◆ **TASKS TO COMPLETE**
- 1) According to the text on company culture, what did some of Uber's own investors claim about the company?
- 2) Write the next few sentences of the text on company culture, picking up after its final line.

-- SELECTED TEXT follows --

I was prepared to make a compelling case to convince CEOs that culture is every bit as important as strategic planning. I was ready to cite all kinds of studies and dazzling statistics that prove that positive cultures create positive financial performance.

But now I know I don’t have to, thanks to a four-letter word: Uber. Uber’s toxic culture was placed front and center last month in the news.

According to recent reports, Uber has engaged in everything from sexual harassment to stealing driverless technology from Google. Even some of its own investors claim the company fosters a toxic culture.

There is that four-letter word again. You know, the beer for lunch, don’t bother with culture mindset. Culture can be a four-letter word if it is ignored. Culture can be a four-letter word if it is toxic — and toxic cultures kill more businesses than recessions. It’s liable to kill Uber, too.

-- SELECTED TEXT concluded --
-- PROVIDED MATERIAL follows --

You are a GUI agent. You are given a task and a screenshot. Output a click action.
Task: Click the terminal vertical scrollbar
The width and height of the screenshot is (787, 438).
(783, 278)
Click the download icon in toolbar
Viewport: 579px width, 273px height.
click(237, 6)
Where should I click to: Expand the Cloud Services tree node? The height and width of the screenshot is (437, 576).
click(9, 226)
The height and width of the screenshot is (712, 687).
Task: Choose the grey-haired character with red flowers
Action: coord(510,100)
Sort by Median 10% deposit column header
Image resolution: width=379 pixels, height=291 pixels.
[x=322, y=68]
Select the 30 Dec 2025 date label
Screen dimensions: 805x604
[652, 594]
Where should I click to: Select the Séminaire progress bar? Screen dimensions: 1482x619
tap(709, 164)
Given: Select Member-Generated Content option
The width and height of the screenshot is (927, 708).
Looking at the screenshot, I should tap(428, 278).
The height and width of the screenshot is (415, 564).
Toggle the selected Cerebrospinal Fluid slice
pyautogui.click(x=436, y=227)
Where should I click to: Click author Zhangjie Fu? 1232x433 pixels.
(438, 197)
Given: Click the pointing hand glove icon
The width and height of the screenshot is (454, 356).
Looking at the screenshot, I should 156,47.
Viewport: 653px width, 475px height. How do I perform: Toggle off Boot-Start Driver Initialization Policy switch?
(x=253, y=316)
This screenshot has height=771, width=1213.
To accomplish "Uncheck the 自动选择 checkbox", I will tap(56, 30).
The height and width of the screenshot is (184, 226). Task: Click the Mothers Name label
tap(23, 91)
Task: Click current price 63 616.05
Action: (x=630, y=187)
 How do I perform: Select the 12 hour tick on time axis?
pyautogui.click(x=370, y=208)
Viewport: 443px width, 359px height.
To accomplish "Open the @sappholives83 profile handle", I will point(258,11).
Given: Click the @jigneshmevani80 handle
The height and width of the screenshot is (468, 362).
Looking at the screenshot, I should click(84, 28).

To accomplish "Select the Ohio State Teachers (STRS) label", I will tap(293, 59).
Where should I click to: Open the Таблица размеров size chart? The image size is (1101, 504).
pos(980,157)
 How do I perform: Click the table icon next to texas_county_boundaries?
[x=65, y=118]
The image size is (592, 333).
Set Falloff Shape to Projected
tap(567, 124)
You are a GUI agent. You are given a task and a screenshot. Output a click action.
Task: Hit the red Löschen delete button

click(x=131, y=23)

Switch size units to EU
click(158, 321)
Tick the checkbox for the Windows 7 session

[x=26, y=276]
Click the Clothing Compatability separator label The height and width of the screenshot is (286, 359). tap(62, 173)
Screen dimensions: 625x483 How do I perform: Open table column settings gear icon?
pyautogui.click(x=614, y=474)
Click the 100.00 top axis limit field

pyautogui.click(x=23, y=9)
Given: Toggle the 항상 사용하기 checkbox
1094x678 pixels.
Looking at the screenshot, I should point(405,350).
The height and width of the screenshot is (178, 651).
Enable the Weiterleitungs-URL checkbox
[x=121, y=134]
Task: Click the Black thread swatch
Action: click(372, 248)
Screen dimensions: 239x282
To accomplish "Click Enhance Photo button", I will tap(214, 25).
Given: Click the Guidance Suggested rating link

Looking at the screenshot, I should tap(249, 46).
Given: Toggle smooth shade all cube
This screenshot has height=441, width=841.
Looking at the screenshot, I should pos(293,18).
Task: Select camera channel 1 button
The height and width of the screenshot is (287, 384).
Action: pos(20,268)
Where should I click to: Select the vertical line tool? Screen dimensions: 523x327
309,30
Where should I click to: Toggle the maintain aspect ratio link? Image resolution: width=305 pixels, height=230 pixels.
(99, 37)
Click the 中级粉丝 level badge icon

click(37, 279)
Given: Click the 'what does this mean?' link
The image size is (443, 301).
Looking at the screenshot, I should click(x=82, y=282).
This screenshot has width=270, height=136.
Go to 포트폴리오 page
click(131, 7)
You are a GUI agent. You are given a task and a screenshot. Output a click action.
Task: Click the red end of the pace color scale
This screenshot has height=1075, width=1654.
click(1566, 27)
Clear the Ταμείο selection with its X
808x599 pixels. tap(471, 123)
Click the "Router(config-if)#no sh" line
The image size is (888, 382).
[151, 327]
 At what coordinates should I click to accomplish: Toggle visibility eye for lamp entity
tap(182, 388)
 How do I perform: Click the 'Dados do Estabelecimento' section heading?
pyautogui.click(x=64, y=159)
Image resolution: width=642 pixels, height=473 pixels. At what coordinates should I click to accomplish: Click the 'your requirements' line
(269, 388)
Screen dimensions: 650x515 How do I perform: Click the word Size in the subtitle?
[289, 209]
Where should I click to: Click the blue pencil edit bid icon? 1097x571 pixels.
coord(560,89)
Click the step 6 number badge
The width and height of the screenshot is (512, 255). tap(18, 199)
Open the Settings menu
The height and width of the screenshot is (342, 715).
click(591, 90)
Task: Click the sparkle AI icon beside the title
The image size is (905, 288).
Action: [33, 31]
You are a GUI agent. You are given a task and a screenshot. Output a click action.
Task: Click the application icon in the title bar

-- PROVIDED MATERIAL concluded --

◆ **ACTIVITY ANSWERS**
- 1) They claimed that Uber fosters a toxic culture.

- 2)
So what went wrong with Uber? How can a company that claims its values are “making communities safer” and “standing up for its driver community” go so horribly wrong? That is because those are only what I call “bumper sticker” values. Values that look good in an annual report but have no real meaning inside the company. Wells Fargo is a perfect example of this. Two of Wells Fargo’s key values are “ethics” and “what’s right for customers.” Yet they defrauded their customers by creating over 2 million ghost accounts.

There is often a difference between bumper sticker slogans and the real values that lie beneath. Value statements are always warm and fuzzy. But a company’s real values are manifested by how leaders and employees act, not how they claim they act. At the end of the day culture is nothing more than a collection of values, and values dictate how employees will behave. Such was the case with Wells Fargo. Such is the case with Uber.